TASK =
Every line from the one with "You are a GUI" through the end of the entries below should be written out exactly; the pictures should not.

RECORDS SHOWN =
[Start of Attachment]

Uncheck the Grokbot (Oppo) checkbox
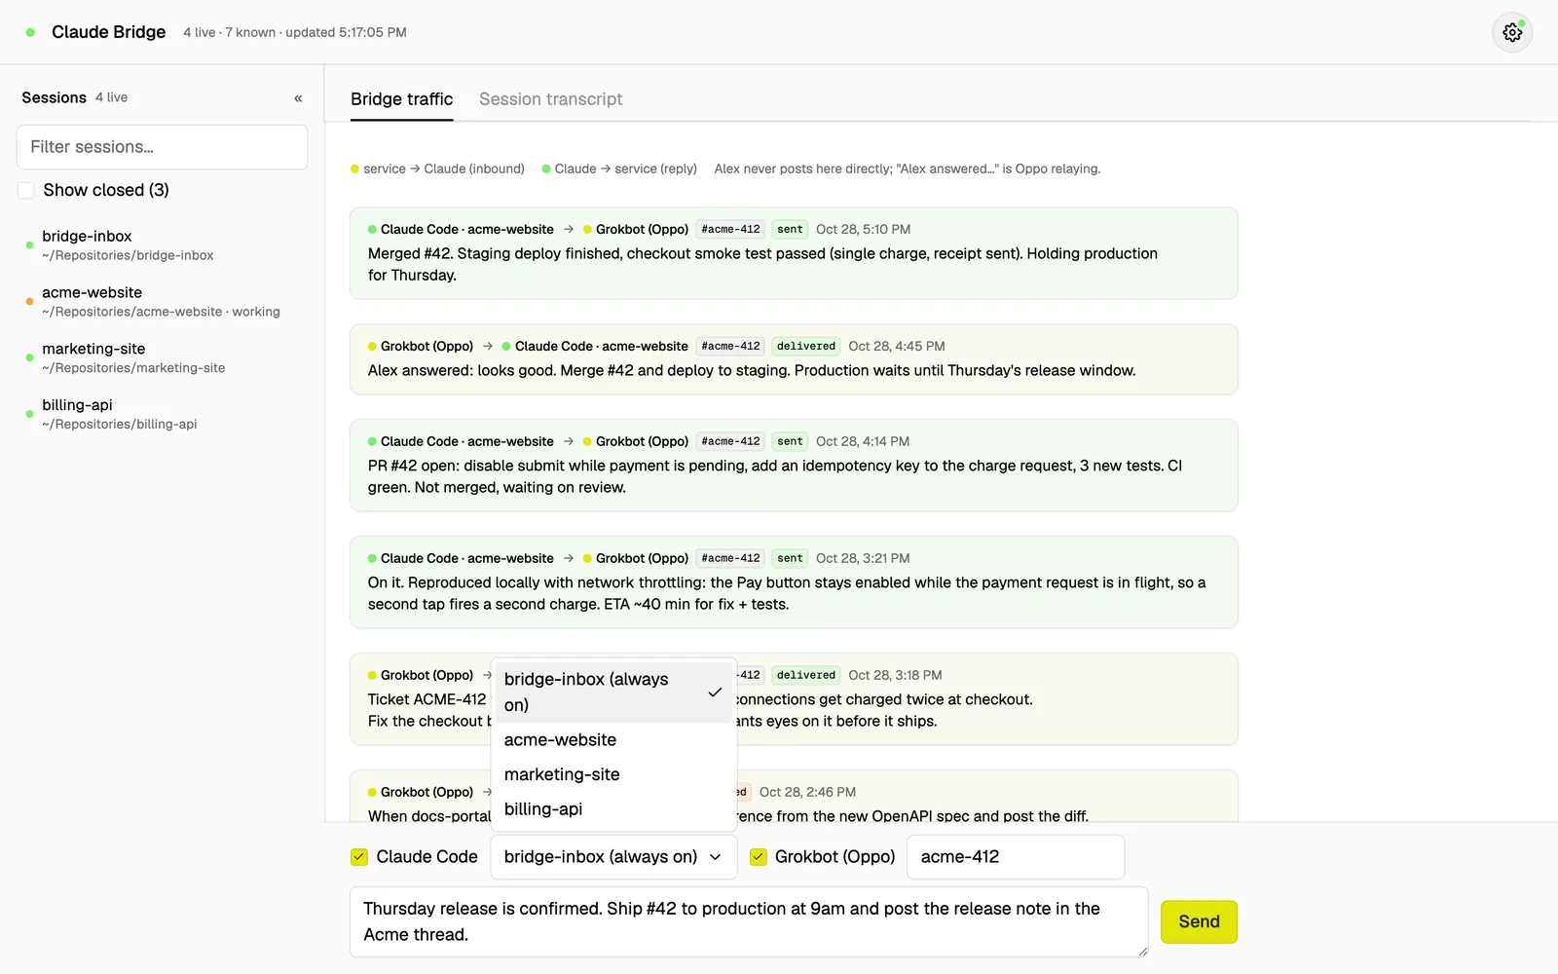This screenshot has width=1558, height=974. 759,857
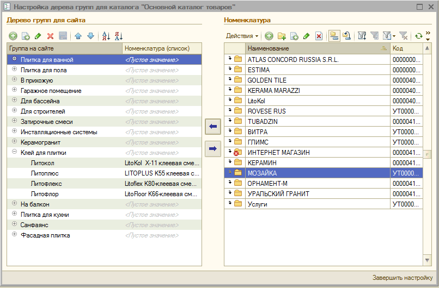Click the Завершить настройку button

coord(402,278)
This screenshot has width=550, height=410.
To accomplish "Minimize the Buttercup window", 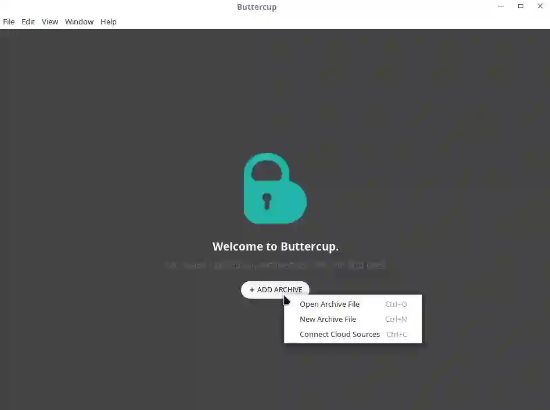I will (x=501, y=6).
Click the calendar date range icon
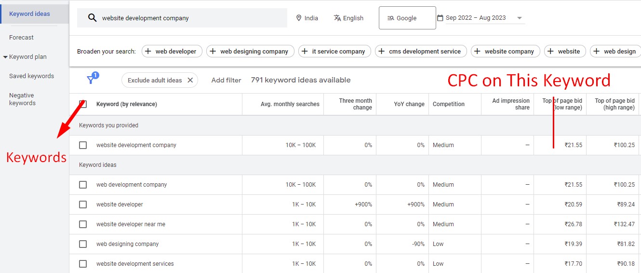This screenshot has height=273, width=641. 440,18
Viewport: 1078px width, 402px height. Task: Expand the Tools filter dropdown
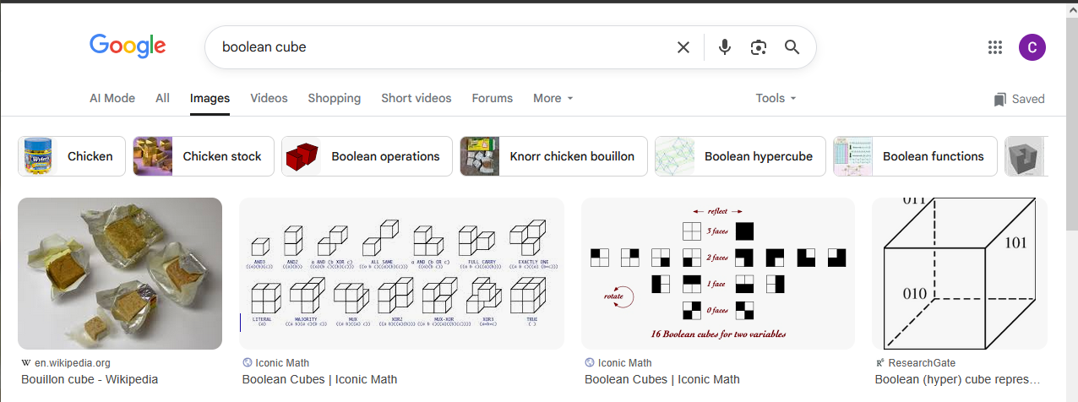click(776, 98)
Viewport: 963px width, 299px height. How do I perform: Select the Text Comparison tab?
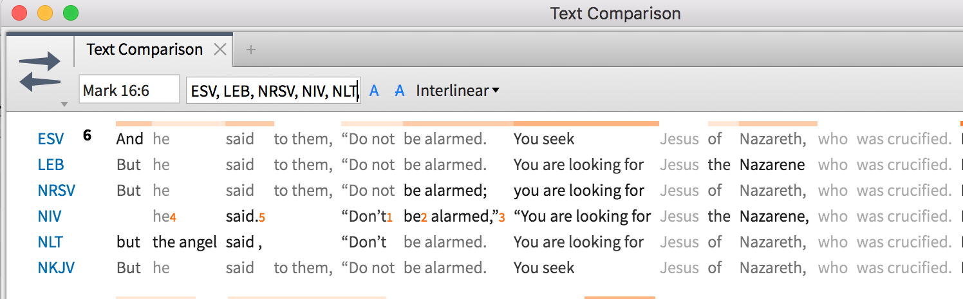tap(144, 50)
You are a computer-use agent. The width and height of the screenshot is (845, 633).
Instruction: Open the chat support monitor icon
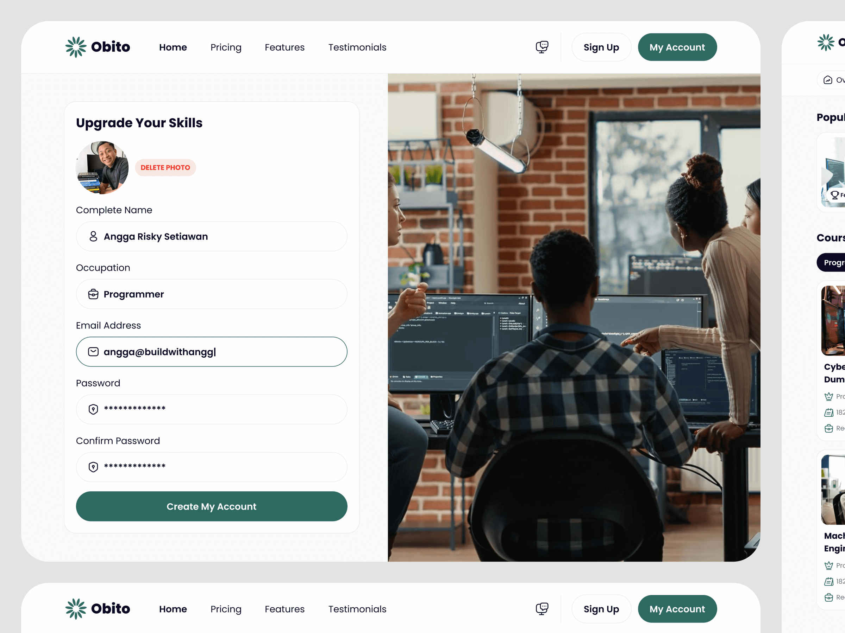[x=542, y=47]
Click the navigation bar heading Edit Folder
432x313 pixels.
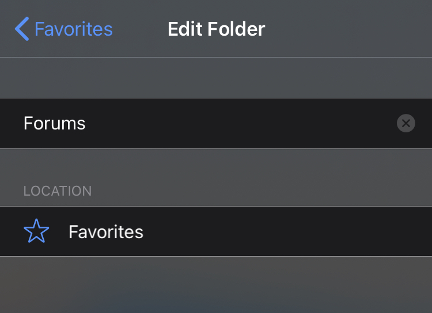[x=216, y=29]
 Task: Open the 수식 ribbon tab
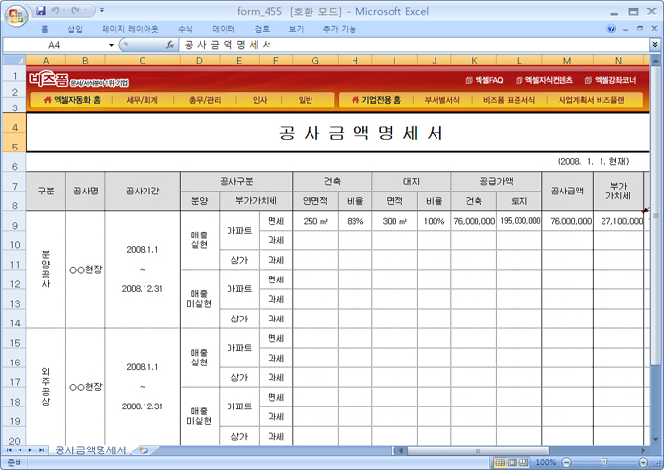(x=186, y=29)
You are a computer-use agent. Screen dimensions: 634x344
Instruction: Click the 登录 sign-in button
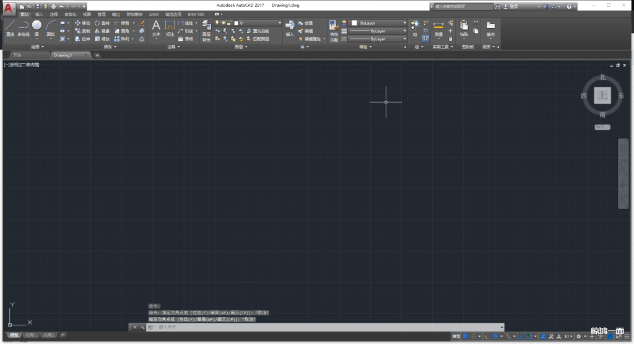pyautogui.click(x=513, y=6)
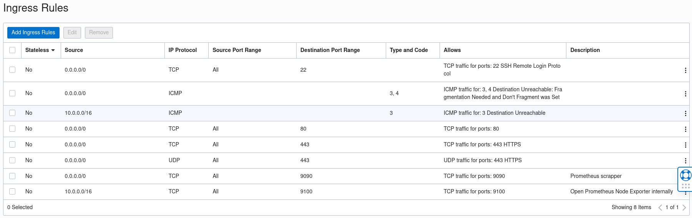Open actions menu for TCP port 80 rule

pos(685,129)
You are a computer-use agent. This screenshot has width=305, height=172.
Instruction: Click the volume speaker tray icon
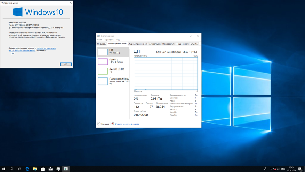pyautogui.click(x=278, y=169)
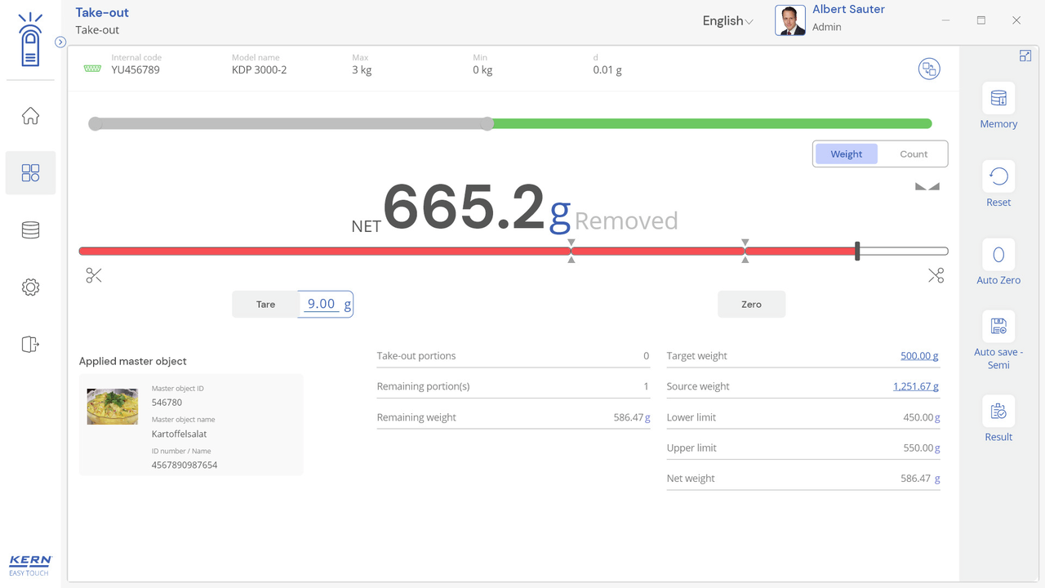Toggle the fullscreen panel icon

pyautogui.click(x=1025, y=56)
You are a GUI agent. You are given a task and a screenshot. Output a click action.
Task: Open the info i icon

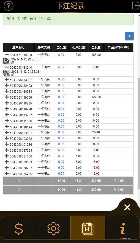pos(123,228)
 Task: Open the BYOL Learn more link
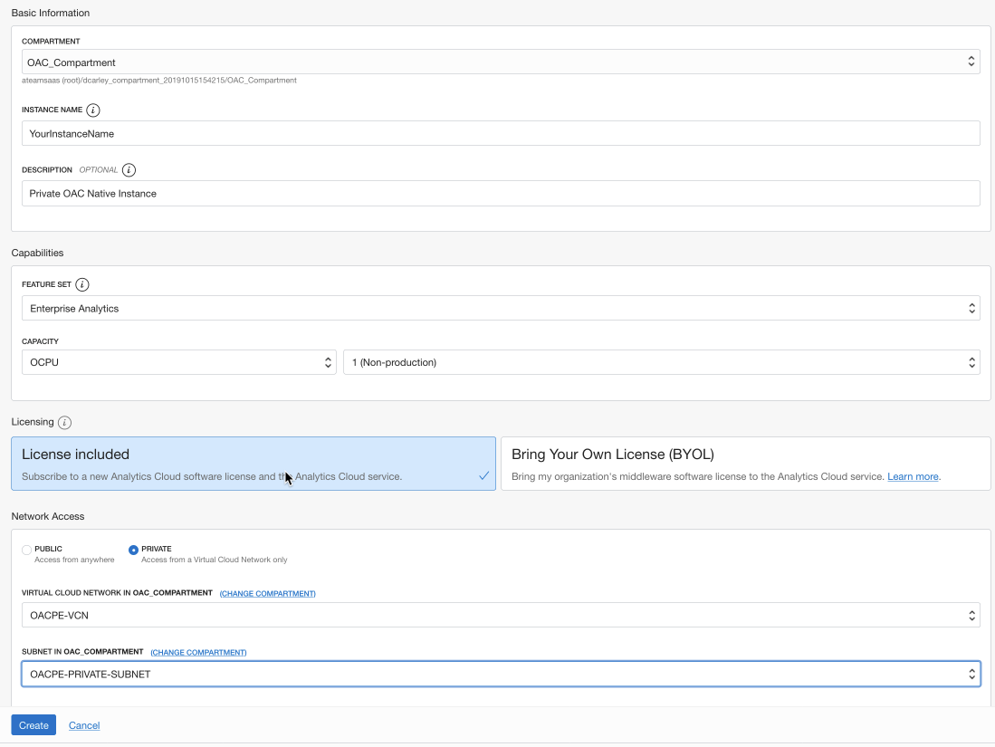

[End of Attachment]

ANSWER TO THE PROBLEM =
You are a GUI agent. You are given a task and a screenshot. Output a click action.
Task: Open the info i icon

pos(123,228)
 Task: Open the BYOL Learn more link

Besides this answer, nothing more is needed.